In a time long before time,….when very few people left the farm for weeks or even months, endless hard work was the order of every day. There were few phrases that were so joyous and welcomed as,…”wie ha yast”! (we have guests) It was a spontaneous occasion to take a break from ones worries and daily toiling. Jast showing up, provided fellowship to enjoy much-needed interaction with friends or family over faspa and offered a chance to catch up on the news of past months. Not only was it perfectly acceptable to show up unannounced, a surprise visit was very much longed for and looked forward to by all Mennonites.  It was even extra special if they were jast from jant sied. It was a long journey to Rosenbach and you felt special that frintshoft (relatives) or friends would travel all that way to come for a visit.

“Break out the tweibach and jelli brout Leina! Wie ha jast!”

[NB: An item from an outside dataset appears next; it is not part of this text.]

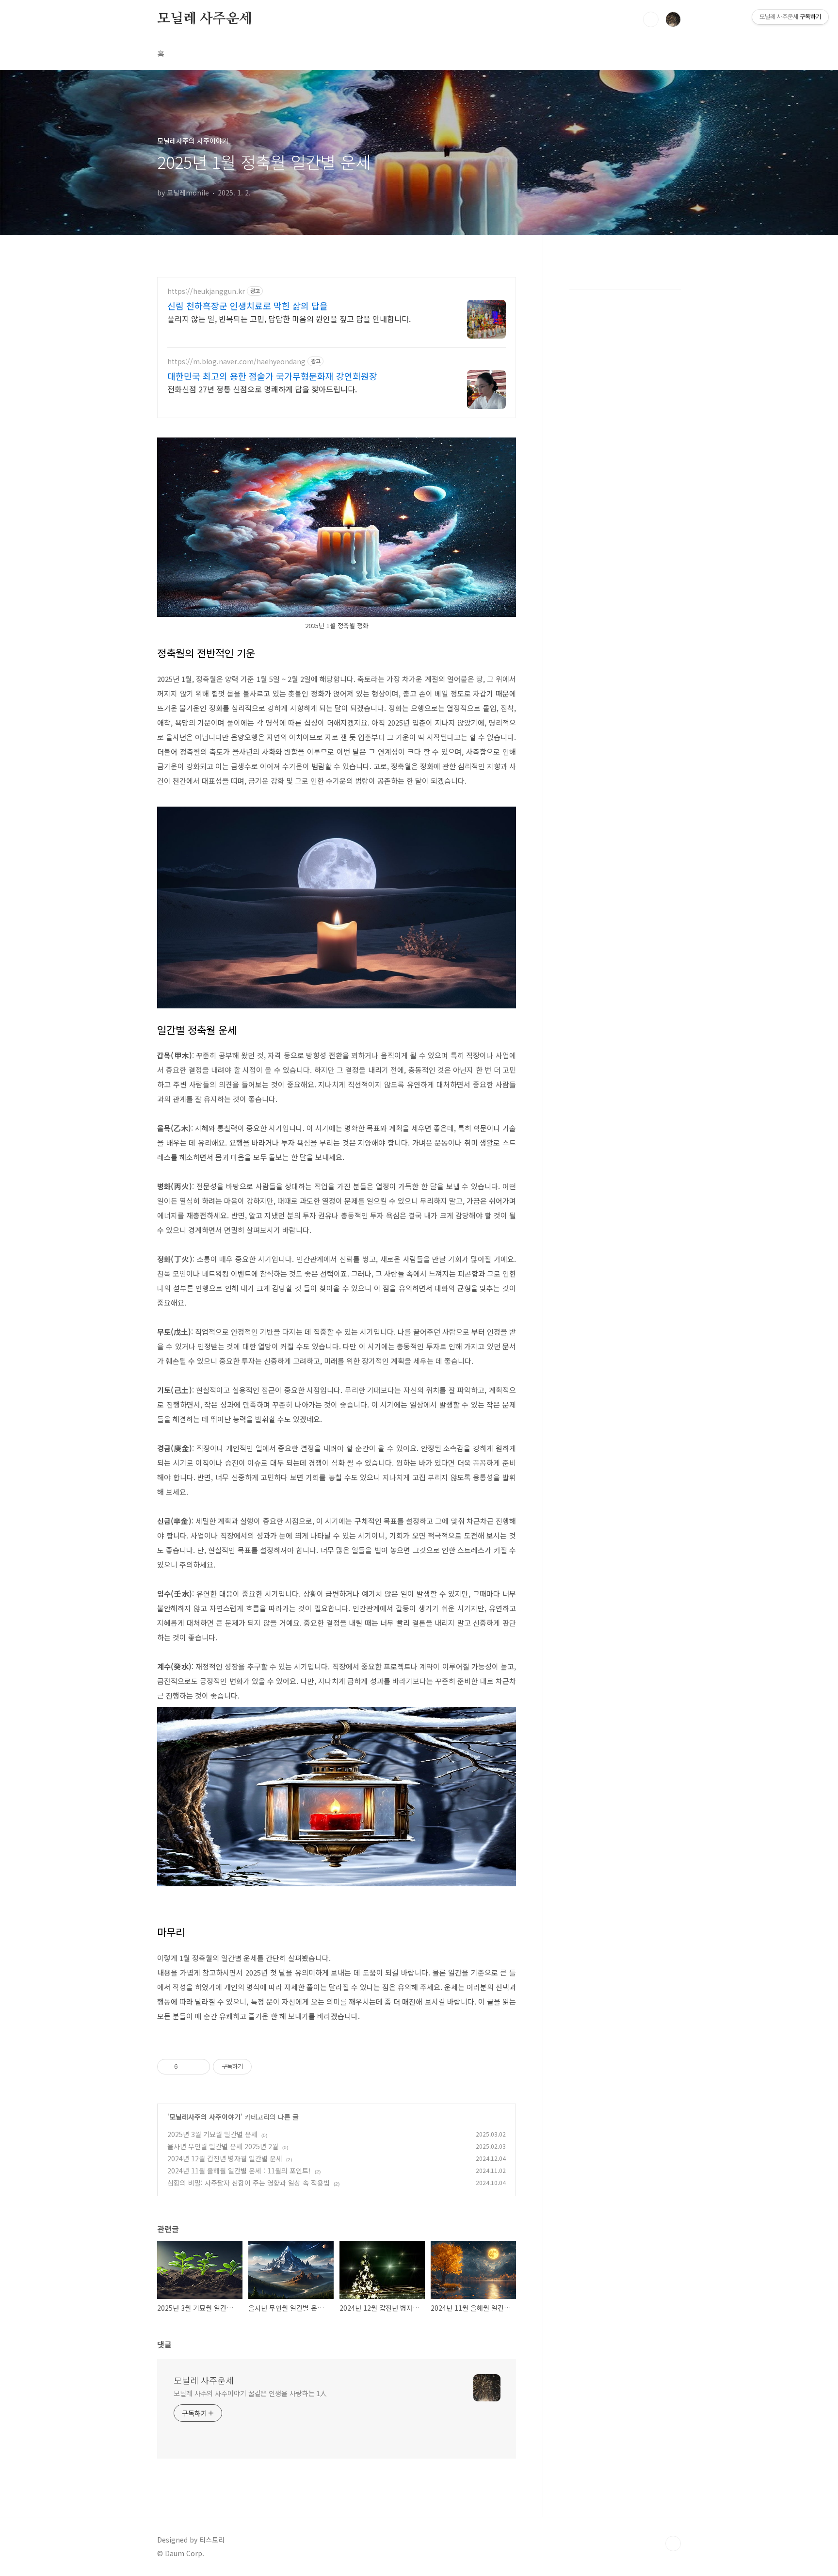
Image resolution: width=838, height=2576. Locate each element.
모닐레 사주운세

A group of Sommerfelder Mennonites visiting in Rosenbach (near Winkler), Manitoba, 1919. On the fenced porch is (L-R): Frank Enns, Isaac Wiens, and Rev. Wilhelm Friesen. Front row: Johann Braun, Maria (Bergmann) Braun, unidentified child, Katharina (Braun) Friesen, Katharina (Esau) Wiens, and Elizabeth (Esau) Enns. The woman on the far right and the children in the background are not identified.

Note: Jant sied – directly translated it means "the other side", known as the “west reserve” in southern Manitoba (or it was the "east reserve" in southern Manitoba if you were from the west side)

Tweibach: a regular bun with a “mini bun” on top. When baked looks like a hat of sorts. See image below.

Faspa: A light mid day lunch tradition of the Mennonites which consisted of tweibach, butter (lard was used if no butter was available) jam (usually rhubarb, strawberry or saskatoon berry jam), coffee and sometimes a few cold-cuts (ham or sausage). The more "deluxe "faspa was generally reserved for Sunday jast (guests) which may also include; cheese (usually Bothwell cheese or cheese curds) and pickles.  If you really wanted to roll out the red carpet for faspa, you might also include raspberry or cherry preserves (see below).